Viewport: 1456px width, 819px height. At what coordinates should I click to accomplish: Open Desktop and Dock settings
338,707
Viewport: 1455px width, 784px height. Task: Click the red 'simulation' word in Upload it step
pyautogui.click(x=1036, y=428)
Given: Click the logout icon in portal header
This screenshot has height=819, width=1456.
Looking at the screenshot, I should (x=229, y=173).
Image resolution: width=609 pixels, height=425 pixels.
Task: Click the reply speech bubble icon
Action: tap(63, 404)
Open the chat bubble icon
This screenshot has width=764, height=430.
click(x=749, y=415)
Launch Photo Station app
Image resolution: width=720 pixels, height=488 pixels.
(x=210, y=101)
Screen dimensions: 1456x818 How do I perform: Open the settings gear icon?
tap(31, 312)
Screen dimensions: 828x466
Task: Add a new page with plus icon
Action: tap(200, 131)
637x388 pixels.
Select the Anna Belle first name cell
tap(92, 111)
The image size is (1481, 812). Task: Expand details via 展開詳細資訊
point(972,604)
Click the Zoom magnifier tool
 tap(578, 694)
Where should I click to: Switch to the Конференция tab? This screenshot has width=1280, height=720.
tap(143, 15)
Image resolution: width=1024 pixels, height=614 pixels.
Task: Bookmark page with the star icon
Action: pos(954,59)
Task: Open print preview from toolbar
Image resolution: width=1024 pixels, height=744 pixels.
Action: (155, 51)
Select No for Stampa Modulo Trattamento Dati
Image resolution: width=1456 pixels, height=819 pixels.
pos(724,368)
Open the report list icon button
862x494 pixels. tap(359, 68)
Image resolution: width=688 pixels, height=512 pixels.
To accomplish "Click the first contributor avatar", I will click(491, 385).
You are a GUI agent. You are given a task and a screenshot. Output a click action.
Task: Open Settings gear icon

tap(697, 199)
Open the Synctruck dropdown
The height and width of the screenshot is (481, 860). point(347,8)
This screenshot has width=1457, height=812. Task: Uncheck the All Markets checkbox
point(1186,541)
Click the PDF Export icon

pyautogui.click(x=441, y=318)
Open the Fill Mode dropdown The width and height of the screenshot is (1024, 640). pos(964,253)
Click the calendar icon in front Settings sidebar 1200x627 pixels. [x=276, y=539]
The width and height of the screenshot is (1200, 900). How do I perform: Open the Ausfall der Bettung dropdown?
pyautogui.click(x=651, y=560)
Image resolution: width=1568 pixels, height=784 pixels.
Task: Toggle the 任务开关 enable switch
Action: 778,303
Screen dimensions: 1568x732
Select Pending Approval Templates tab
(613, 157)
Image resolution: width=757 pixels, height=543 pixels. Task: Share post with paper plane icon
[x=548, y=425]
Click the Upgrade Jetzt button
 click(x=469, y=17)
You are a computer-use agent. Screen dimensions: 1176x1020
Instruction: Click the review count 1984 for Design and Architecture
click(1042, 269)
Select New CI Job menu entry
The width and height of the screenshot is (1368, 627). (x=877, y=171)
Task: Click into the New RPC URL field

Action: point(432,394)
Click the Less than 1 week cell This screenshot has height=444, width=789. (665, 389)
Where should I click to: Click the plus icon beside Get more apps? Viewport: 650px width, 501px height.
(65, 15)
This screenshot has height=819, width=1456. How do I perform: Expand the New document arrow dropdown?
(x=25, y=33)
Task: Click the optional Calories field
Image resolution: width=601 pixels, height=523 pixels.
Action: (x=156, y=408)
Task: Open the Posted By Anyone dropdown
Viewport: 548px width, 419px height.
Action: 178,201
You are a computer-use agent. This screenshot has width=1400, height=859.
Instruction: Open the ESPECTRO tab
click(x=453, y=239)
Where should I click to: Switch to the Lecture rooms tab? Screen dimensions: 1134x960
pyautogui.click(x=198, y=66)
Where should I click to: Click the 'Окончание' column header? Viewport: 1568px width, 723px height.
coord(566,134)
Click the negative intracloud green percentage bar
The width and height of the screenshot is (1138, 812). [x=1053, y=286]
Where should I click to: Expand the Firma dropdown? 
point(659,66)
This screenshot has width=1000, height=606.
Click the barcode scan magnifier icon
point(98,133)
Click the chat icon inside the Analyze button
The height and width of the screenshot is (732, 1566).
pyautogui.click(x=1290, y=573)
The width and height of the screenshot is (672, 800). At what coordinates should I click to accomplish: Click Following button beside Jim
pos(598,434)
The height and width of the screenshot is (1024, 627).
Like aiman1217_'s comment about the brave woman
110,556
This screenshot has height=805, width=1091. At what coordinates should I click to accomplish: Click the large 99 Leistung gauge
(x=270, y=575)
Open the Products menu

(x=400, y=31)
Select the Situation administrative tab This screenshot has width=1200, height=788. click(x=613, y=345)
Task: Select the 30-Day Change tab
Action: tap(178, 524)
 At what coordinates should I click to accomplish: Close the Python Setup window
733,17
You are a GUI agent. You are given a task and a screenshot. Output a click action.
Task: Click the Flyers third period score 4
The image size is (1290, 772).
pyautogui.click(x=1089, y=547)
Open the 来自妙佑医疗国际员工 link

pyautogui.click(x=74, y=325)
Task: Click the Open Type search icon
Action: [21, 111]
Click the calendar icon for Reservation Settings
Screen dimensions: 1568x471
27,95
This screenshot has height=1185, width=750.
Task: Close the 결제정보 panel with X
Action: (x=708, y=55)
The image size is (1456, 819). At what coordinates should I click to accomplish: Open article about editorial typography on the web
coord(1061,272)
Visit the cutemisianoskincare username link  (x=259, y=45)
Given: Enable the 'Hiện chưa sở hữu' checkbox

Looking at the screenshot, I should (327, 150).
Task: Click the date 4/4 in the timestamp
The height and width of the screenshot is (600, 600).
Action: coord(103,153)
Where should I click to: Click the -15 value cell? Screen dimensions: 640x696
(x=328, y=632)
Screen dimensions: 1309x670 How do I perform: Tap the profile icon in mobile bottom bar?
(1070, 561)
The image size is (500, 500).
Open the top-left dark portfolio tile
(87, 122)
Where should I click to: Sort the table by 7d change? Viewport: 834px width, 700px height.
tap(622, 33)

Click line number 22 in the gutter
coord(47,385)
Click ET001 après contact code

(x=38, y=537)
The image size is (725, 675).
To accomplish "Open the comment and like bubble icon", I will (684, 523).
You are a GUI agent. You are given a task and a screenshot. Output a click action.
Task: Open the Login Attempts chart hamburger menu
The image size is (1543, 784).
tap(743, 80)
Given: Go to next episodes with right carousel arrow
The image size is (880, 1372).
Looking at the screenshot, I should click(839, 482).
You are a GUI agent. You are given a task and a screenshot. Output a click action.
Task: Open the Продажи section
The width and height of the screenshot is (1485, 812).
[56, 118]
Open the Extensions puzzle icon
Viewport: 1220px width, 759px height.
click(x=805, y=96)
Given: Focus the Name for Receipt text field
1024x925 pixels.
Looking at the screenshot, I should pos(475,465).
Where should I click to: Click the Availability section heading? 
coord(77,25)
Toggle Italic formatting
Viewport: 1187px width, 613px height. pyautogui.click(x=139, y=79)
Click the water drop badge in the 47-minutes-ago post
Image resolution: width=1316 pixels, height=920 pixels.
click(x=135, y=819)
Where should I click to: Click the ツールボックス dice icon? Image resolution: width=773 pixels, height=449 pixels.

**What you should do:** Recast all the lines above as a Markdown table with two columns, Row and Line. Number each row and drop any blank lines.

**Exercise result:**
| Row | Line |
|---|---|
| 1 | Viewport: 1456px width, 819px height. At what coordinates should I click to accomplish: Open Desktop and Dock settings |
| 2 | 338,707 |
| 3 | Viewport: 1455px width, 784px height. Task: Click the red 'simulation' word in Upload it step |
| 4 | pyautogui.click(x=1036, y=428) |
| 5 | Given: Click the logout icon in portal header |
| 6 | This screenshot has height=819, width=1456. |
| 7 | Looking at the screenshot, I should (x=229, y=173). |
| 8 | Image resolution: width=609 pixels, height=425 pixels. |
| 9 | Task: Click the reply speech bubble icon |
| 10 | Action: tap(63, 404) |
| 11 | Open the chat bubble icon |
| 12 | This screenshot has width=764, height=430. |
| 13 | click(x=749, y=415) |
| 14 | Launch Photo Station app |
| 15 | Image resolution: width=720 pixels, height=488 pixels. |
| 16 | (x=210, y=101) |
| 17 | Screen dimensions: 1456x818 How do I perform: Open the settings gear icon? |
| 18 | tap(31, 312) |
| 19 | Screen dimensions: 828x466 |
| 20 | Task: Add a new page with plus icon |
| 21 | Action: tap(200, 131) |
| 22 | 637x388 pixels. |
| 23 | Select the Anna Belle first name cell |
| 24 | tap(92, 111) |
| 25 | The image size is (1481, 812). Task: Expand details via 展開詳細資訊 |
| 26 | point(972,604) |
| 27 | Click the Zoom magnifier tool |
| 28 |  tap(578, 694) |
| 29 | Where should I click to: Switch to the Конференция tab? This screenshot has width=1280, height=720. |
| 30 | tap(143, 15) |
| 31 | Image resolution: width=1024 pixels, height=614 pixels. |
| 32 | Task: Bookmark page with the star icon |
| 33 | Action: pos(954,59) |
| 34 | Task: Open print preview from toolbar |
| 35 | Image resolution: width=1024 pixels, height=744 pixels. |
| 36 | Action: (155, 51) |
| 37 | Select No for Stampa Modulo Trattamento Dati |
| 38 | Image resolution: width=1456 pixels, height=819 pixels. |
| 39 | pos(724,368) |
| 40 | Open the report list icon button |
| 41 | 862x494 pixels. tap(359, 68) |
| 42 | Image resolution: width=688 pixels, height=512 pixels. |
| 43 | To accomplish "Click the first contributor avatar", I will click(491, 385). |
| 44 | You are a GUI agent. You are given a task and a screenshot. Output a click action. |
| 45 | Task: Open Settings gear icon |
| 46 | tap(697, 199) |
| 47 | Open the Synctruck dropdown |
| 48 | The height and width of the screenshot is (481, 860). point(347,8) |
| 49 | This screenshot has width=1457, height=812. Task: Uncheck the All Markets checkbox |
| 50 | point(1186,541) |
| 51 | Click the PDF Export icon |
| 52 | pyautogui.click(x=441, y=318) |
| 53 | Open the Fill Mode dropdown The width and height of the screenshot is (1024, 640). pos(964,253) |
| 54 | Click the calendar icon in front Settings sidebar 1200x627 pixels. [x=276, y=539] |
| 55 | The width and height of the screenshot is (1200, 900). How do I perform: Open the Ausfall der Bettung dropdown? |
| 56 | pyautogui.click(x=651, y=560) |
| 57 | Image resolution: width=1568 pixels, height=784 pixels. |
| 58 | Task: Toggle the 任务开关 enable switch |
| 59 | Action: 778,303 |
| 60 | Screen dimensions: 1568x732 |
| 61 | Select Pending Approval Templates tab |
| 62 | (613, 157) |
| 63 | Image resolution: width=757 pixels, height=543 pixels. Task: Share post with paper plane icon |
| 64 | [x=548, y=425] |
| 65 | Click the Upgrade Jetzt button |
| 66 |  click(x=469, y=17) |
| 67 | You are a computer-use agent. Screen dimensions: 1176x1020 |
| 68 | Instruction: Click the review count 1984 for Design and Architecture |
| 69 | click(1042, 269) |
| 70 | Select New CI Job menu entry |
| 71 | The width and height of the screenshot is (1368, 627). (x=877, y=171) |
| 72 | Task: Click into the New RPC URL field |
| 73 | Action: point(432,394) |
| 74 | Click the Less than 1 week cell This screenshot has height=444, width=789. (665, 389) |
| 75 | Where should I click to: Click the plus icon beside Get more apps? Viewport: 650px width, 501px height. |
| 76 | (65, 15) |
| 77 | This screenshot has height=819, width=1456. How do I perform: Expand the New document arrow dropdown? |
| 78 | (x=25, y=33) |
| 79 | Task: Click the optional Calories field |
| 80 | Image resolution: width=601 pixels, height=523 pixels. |
| 81 | Action: (x=156, y=408) |
| 82 | Task: Open the Posted By Anyone dropdown |
| 83 | Viewport: 548px width, 419px height. |
| 84 | Action: 178,201 |
| 85 | You are a computer-use agent. This screenshot has width=1400, height=859. |
| 86 | Instruction: Open the ESPECTRO tab |
| 87 | click(x=453, y=239) |
| 88 | Where should I click to: Switch to the Lecture rooms tab? Screen dimensions: 1134x960 |
| 89 | pyautogui.click(x=198, y=66) |
| 90 | Where should I click to: Click the 'Окончание' column header? Viewport: 1568px width, 723px height. |
| 91 | coord(566,134) |
| 92 | Click the negative intracloud green percentage bar |
| 93 | The width and height of the screenshot is (1138, 812). [x=1053, y=286] |
| 94 | Where should I click to: Expand the Firma dropdown?  |
| 95 | point(659,66) |
| 96 | This screenshot has width=1000, height=606. |
| 97 | Click the barcode scan magnifier icon |
| 98 | point(98,133) |
| 99 | Click the chat icon inside the Analyze button |
| 100 | The height and width of the screenshot is (732, 1566). |
| 101 | pyautogui.click(x=1290, y=573) |
| 102 | The width and height of the screenshot is (672, 800). At what coordinates should I click to accomplish: Click Following button beside Jim |
| 103 | pos(598,434) |
| 104 | The height and width of the screenshot is (1024, 627). |
| 105 | Like aiman1217_'s comment about the brave woman |
| 106 | 110,556 |
| 107 | This screenshot has height=805, width=1091. At what coordinates should I click to accomplish: Click the large 99 Leistung gauge |
| 108 | (x=270, y=575) |
| 109 | Open the Products menu |
| 110 | (x=400, y=31) |
| 111 | Select the Situation administrative tab This screenshot has width=1200, height=788. click(x=613, y=345) |
| 112 | Task: Select the 30-Day Change tab |
| 113 | Action: tap(178, 524) |
| 114 |  At what coordinates should I click to accomplish: Close the Python Setup window |
| 115 | 733,17 |
| 116 | You are a GUI agent. You are given a task and a screenshot. Output a click action. |
| 117 | Task: Click the Flyers third period score 4 |
| 118 | The image size is (1290, 772). |
| 119 | pyautogui.click(x=1089, y=547) |
| 120 | Open the 来自妙佑医疗国际员工 link |
| 121 | pyautogui.click(x=74, y=325) |
| 122 | Task: Click the Open Type search icon |
| 123 | Action: [21, 111] |
| 124 | Click the calendar icon for Reservation Settings |
| 125 | Screen dimensions: 1568x471 |
| 126 | 27,95 |
| 127 | This screenshot has height=1185, width=750. |
| 128 | Task: Close the 결제정보 panel with X |
| 129 | Action: (x=708, y=55) |
| 130 | The image size is (1456, 819). At what coordinates should I click to accomplish: Open article about editorial typography on the web |
| 131 | coord(1061,272) |
| 132 | Visit the cutemisianoskincare username link  (x=259, y=45) |
| 133 | Given: Enable the 'Hiện chưa sở hữu' checkbox |
| 134 | Looking at the screenshot, I should (327, 150). |
| 135 | Task: Click the date 4/4 in the timestamp |
| 136 | The height and width of the screenshot is (600, 600). |
| 137 | Action: coord(103,153) |
| 138 | Where should I click to: Click the -15 value cell? Screen dimensions: 640x696 |
| 139 | (x=328, y=632) |
| 140 | Screen dimensions: 1309x670 How do I perform: Tap the profile icon in mobile bottom bar? |
| 141 | (1070, 561) |
| 142 | The image size is (500, 500). |
| 143 | Open the top-left dark portfolio tile |
| 144 | (87, 122) |
| 145 | Where should I click to: Sort the table by 7d change? Viewport: 834px width, 700px height. |
| 146 | tap(622, 33) |
| 147 | Click line number 22 in the gutter |
| 148 | coord(47,385) |
| 149 | Click ET001 après contact code |
| 150 | (x=38, y=537) |
| 151 | The image size is (725, 675). |
| 152 | To accomplish "Open the comment and like bubble icon", I will (684, 523). |
| 153 | You are a GUI agent. You are given a task and a screenshot. Output a click action. |
| 154 | Task: Open the Login Attempts chart hamburger menu |
| 155 | The image size is (1543, 784). |
| 156 | tap(743, 80) |
| 157 | Given: Go to next episodes with right carousel arrow |
| 158 | The image size is (880, 1372). |
| 159 | Looking at the screenshot, I should click(839, 482). |
| 160 | You are a GUI agent. You are given a task and a screenshot. Output a click action. |
| 161 | Task: Open the Продажи section |
| 162 | The width and height of the screenshot is (1485, 812). |
| 163 | [56, 118] |
| 164 | Open the Extensions puzzle icon |
| 165 | Viewport: 1220px width, 759px height. |
| 166 | click(x=805, y=96) |
| 167 | Given: Focus the Name for Receipt text field |
| 168 | 1024x925 pixels. |
| 169 | Looking at the screenshot, I should pos(475,465). |
| 170 | Where should I click to: Click the Availability section heading?  |
| 171 | coord(77,25) |
| 172 | Toggle Italic formatting |
| 173 | Viewport: 1187px width, 613px height. pyautogui.click(x=139, y=79) |
| 174 | Click the water drop badge in the 47-minutes-ago post |
| 175 | Image resolution: width=1316 pixels, height=920 pixels. |
| 176 | click(x=135, y=819) |
| 177 | Where should I click to: Click the ツールボックス dice icon? Image resolution: width=773 pixels, height=449 pixels. |